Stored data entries
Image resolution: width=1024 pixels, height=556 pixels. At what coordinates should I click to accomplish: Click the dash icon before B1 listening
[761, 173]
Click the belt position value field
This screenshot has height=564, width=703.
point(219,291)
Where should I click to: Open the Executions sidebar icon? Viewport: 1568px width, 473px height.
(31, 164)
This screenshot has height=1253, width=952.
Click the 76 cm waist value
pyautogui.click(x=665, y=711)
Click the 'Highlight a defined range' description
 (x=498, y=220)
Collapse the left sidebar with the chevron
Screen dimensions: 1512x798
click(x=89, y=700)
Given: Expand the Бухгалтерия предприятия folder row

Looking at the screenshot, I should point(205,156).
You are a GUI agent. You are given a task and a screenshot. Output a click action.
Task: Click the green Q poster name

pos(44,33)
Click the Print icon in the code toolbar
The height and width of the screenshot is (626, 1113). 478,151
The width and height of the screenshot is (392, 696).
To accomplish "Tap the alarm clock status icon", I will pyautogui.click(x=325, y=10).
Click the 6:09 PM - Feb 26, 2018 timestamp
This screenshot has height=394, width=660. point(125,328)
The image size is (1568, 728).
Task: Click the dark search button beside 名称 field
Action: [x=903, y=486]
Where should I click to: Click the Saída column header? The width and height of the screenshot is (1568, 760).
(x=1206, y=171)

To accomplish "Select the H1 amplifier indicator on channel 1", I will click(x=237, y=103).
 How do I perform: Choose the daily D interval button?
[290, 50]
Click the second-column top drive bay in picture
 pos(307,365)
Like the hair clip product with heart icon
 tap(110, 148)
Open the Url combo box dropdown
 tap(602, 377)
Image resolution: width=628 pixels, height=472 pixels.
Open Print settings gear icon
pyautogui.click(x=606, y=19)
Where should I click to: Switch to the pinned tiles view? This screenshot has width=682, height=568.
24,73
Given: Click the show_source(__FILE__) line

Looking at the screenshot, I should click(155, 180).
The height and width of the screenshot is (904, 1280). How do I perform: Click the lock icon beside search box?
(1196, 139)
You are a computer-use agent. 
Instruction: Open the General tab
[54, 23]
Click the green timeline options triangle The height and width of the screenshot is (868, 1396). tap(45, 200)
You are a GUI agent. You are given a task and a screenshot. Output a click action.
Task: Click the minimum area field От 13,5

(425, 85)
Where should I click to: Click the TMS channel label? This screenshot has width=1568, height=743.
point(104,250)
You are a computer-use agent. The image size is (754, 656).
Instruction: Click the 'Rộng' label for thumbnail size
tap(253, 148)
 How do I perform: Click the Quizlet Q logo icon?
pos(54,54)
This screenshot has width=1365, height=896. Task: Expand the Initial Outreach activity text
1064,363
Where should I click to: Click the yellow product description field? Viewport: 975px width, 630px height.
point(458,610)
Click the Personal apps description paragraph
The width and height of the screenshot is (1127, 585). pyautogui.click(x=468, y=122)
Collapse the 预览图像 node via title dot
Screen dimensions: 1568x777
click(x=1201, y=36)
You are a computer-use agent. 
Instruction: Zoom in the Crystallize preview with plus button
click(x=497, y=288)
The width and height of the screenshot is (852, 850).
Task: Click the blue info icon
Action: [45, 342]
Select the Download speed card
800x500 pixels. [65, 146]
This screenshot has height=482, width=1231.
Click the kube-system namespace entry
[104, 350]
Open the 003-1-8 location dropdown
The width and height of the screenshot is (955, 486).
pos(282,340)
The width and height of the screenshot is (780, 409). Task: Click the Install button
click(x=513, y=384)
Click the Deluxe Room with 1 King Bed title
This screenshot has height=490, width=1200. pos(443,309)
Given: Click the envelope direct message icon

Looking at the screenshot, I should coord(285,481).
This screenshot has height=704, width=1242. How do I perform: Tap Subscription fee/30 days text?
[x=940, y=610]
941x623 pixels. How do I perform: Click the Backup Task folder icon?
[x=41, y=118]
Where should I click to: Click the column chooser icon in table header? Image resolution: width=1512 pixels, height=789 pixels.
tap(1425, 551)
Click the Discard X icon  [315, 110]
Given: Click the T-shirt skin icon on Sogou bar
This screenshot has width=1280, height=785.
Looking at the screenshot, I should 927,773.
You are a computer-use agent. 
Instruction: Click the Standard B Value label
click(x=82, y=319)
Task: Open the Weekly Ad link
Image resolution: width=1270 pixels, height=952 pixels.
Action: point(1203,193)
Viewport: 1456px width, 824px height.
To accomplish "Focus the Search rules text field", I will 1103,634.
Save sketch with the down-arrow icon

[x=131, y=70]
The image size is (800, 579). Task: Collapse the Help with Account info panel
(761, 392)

## [Your task]
Set down the whole of the data, exactly as it stands.

## [Task output]
Image resolution: width=1024 pixels, height=556 pixels. At what coordinates should I click to accomplish: Click the dash icon before B1 listening
[761, 173]
Click the belt position value field
This screenshot has height=564, width=703.
point(219,291)
Where should I click to: Open the Executions sidebar icon? Viewport: 1568px width, 473px height.
(31, 164)
This screenshot has height=1253, width=952.
Click the 76 cm waist value
pyautogui.click(x=665, y=711)
Click the 'Highlight a defined range' description
 (x=498, y=220)
Collapse the left sidebar with the chevron
Screen dimensions: 1512x798
click(x=89, y=700)
Given: Expand the Бухгалтерия предприятия folder row

Looking at the screenshot, I should point(205,156).
You are a GUI agent. You are given a task and a screenshot. Output a click action.
Task: Click the green Q poster name

pos(44,33)
Click the Print icon in the code toolbar
The height and width of the screenshot is (626, 1113). 478,151
The width and height of the screenshot is (392, 696).
To accomplish "Tap the alarm clock status icon", I will pyautogui.click(x=325, y=10).
Click the 6:09 PM - Feb 26, 2018 timestamp
This screenshot has height=394, width=660. point(125,328)
The image size is (1568, 728).
Task: Click the dark search button beside 名称 field
Action: [x=903, y=486]
Where should I click to: Click the Saída column header? The width and height of the screenshot is (1568, 760).
(x=1206, y=171)

To accomplish "Select the H1 amplifier indicator on channel 1", I will click(x=237, y=103).
 How do I perform: Choose the daily D interval button?
[290, 50]
Click the second-column top drive bay in picture
 pos(307,365)
Like the hair clip product with heart icon
 tap(110, 148)
Open the Url combo box dropdown
 tap(602, 377)
Image resolution: width=628 pixels, height=472 pixels.
Open Print settings gear icon
pyautogui.click(x=606, y=19)
Where should I click to: Switch to the pinned tiles view? This screenshot has width=682, height=568.
24,73
Given: Click the show_source(__FILE__) line

Looking at the screenshot, I should click(155, 180).
The height and width of the screenshot is (904, 1280). How do I perform: Click the lock icon beside search box?
(1196, 139)
You are a computer-use agent. 
Instruction: Open the General tab
[54, 23]
Click the green timeline options triangle The height and width of the screenshot is (868, 1396). tap(45, 200)
You are a GUI agent. You are given a task and a screenshot. Output a click action.
Task: Click the minimum area field От 13,5

(425, 85)
Where should I click to: Click the TMS channel label? This screenshot has width=1568, height=743.
point(104,250)
You are a computer-use agent. The image size is (754, 656).
Instruction: Click the 'Rộng' label for thumbnail size
tap(253, 148)
 How do I perform: Click the Quizlet Q logo icon?
pos(54,54)
This screenshot has width=1365, height=896. Task: Expand the Initial Outreach activity text
1064,363
Where should I click to: Click the yellow product description field? Viewport: 975px width, 630px height.
point(458,610)
Click the Personal apps description paragraph
The width and height of the screenshot is (1127, 585). pyautogui.click(x=468, y=122)
Collapse the 预览图像 node via title dot
Screen dimensions: 1568x777
click(x=1201, y=36)
You are a computer-use agent. 
Instruction: Zoom in the Crystallize preview with plus button
click(x=497, y=288)
The width and height of the screenshot is (852, 850).
Task: Click the blue info icon
Action: [45, 342]
Select the Download speed card
800x500 pixels. [65, 146]
This screenshot has height=482, width=1231.
Click the kube-system namespace entry
[104, 350]
Open the 003-1-8 location dropdown
The width and height of the screenshot is (955, 486).
pos(282,340)
The width and height of the screenshot is (780, 409). Task: Click the Install button
click(x=513, y=384)
Click the Deluxe Room with 1 King Bed title
This screenshot has height=490, width=1200. pos(443,309)
Given: Click the envelope direct message icon

Looking at the screenshot, I should coord(285,481).
This screenshot has height=704, width=1242. How do I perform: Tap Subscription fee/30 days text?
[x=940, y=610]
941x623 pixels. How do I perform: Click the Backup Task folder icon?
[x=41, y=118]
Where should I click to: Click the column chooser icon in table header? Image resolution: width=1512 pixels, height=789 pixels.
tap(1425, 551)
Click the Discard X icon  [315, 110]
Given: Click the T-shirt skin icon on Sogou bar
This screenshot has width=1280, height=785.
Looking at the screenshot, I should 927,773.
You are a computer-use agent. 
Instruction: Click the Standard B Value label
click(x=82, y=319)
Task: Open the Weekly Ad link
Image resolution: width=1270 pixels, height=952 pixels.
Action: point(1203,193)
Viewport: 1456px width, 824px height.
To accomplish "Focus the Search rules text field", I will 1103,634.
Save sketch with the down-arrow icon

[x=131, y=70]
The image size is (800, 579). Task: Collapse the Help with Account info panel
(761, 392)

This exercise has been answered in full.